The third of these classes comprises the hydroabietyl alcohol esters of the modified rosins of class (1) above and the resin acids of class (2) above. Some typical representative members of this class include the hydroabietyl alcohol ester of hydrogenated rosin, disproportionated rosin, dihydroabietic acid, tetrahydroabietic acid, dehydroabietic acid, and the like. Hydroabietyl alcohol may be prepared by the hydrogenolysis of the methyl ester of rosin at 300° C. and 5000 p.s.i. in the presence of copper chromite catalyst in accordance with the process described in U.S. Pat. Nos. 2,358,234 and 2,358,235 to W. A. Lazier. Conventional methods of esterification may be employed to prepare the esters, keeping in mind that the structurally hindered nature of the resin acid carboxyl group makes it necessary to use higher temperatures, on the order of 250°-300° C., and that means to remove water formed by the esterification reaction should be provided.
Di-rosin amine which constitutes the fourth class of rosin derivatives may be prepared by the hydrogenation of rosin nitrile over a nickel catalyst at temperatures above about 200° C. with removal of ammonia. It may also be prepared from rosin amine by heating in the presence of a nickel catalyst, removing ammonia as it is formed.
The monoamides which constitute the fifth class of rosin derivatives may be prepared by reacting a modified rosin of class (1) above or a resin acid of class (2) above with an amine derived by the ammonolysis of a modified rosin of class (1) above or a resin acid of class (2) above. Some typical representative members of this class include N-dehydroabietyl hydrogenated rosin amide, N-dihydroabietyl hydrogenated rosin amide, N-tetrahydroabietyl hydrogenated rosin amide, N-dehydroabietyl disproportionated rosin amide, N-dihydrodextropimaryl dimerized rosin amide, N-dehydroabietyl dihydroabietic acid amide, N-dihydroabietyl dehydroabietic acid amide, N-tetrahydroabietyl tetrahydroabietic acid amide, and the like.
The diamides which constitute the sixth class of rosin derivatives may be prepared by reacting ethylene diamine with a modified rosin of class (1) above or a resin acid of class (2) above at high temperatures in the range of 250°-300° C. under high vacuum to remove volatile by-products by "topping". Some typical representative members of this class include the diamide of hydrogenated rosin and ethylene diamine, the diamide of disproportionated rosin and ethylene diamine, the diamide of dehydroabietic acid and ethylene diamine, the diamide of tetrahydroabietic acid and ethylene diamine, and the like.
The amount of hard resin that is blended with the polypropylene ranges from 5 to 50%, and preferably from about 10 to about 30% by weight of the blend. An amount below about 5% by weight of the hard resin is insufficient to give the desired bulk and self-bonding characteristics to the fiber and amounts above about 50% do not provide additional advantages, and may, in some cases, adversely affect processability and fiber characteristics such as tensile strength, elongation, modulus, creep, light stability, etc.

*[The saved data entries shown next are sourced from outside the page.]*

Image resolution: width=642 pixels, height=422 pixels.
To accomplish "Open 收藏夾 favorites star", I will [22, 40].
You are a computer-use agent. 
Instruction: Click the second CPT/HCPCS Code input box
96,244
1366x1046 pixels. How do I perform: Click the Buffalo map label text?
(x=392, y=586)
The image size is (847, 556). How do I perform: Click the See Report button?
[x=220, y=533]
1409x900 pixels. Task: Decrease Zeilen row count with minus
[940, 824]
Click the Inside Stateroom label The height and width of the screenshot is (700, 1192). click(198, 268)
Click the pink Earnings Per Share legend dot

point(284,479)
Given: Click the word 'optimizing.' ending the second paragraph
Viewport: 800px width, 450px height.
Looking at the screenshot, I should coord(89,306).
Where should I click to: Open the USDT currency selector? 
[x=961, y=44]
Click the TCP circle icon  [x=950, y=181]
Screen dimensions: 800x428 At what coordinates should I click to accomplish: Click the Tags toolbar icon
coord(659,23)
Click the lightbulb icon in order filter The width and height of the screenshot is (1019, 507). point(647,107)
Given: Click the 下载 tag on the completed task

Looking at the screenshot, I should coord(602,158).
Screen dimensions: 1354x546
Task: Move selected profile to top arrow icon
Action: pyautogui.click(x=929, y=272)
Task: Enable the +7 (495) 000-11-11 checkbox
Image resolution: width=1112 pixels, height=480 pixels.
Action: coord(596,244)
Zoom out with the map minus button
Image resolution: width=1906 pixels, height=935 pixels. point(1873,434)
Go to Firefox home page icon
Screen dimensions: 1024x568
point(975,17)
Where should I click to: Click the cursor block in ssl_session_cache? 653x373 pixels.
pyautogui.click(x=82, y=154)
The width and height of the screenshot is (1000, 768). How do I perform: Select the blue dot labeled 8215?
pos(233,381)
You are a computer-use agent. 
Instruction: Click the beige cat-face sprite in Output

The properties of the polymers of propylene employed in the various components of the conjugate filaments are not critical for use in this invention in any way that they are not critical for typical synthetic filament applications. Thus, the density limits specified above are those normally contemplated for any filament application. The same is true of the intrinsic viscosity range of about 1.3 to 4.
As is also usually the case with polypropylene in more traditional synthetic filament applications, heat stabilizers, light stabilizers and antioxidants are also included in the formulations. Any of the stabilizer-antioxidant systems normally employed for this purpose can be used. These are well known to the art and need not be discussed here. Other additives such as dyeing adjuvants, pigments and fillers can also be included.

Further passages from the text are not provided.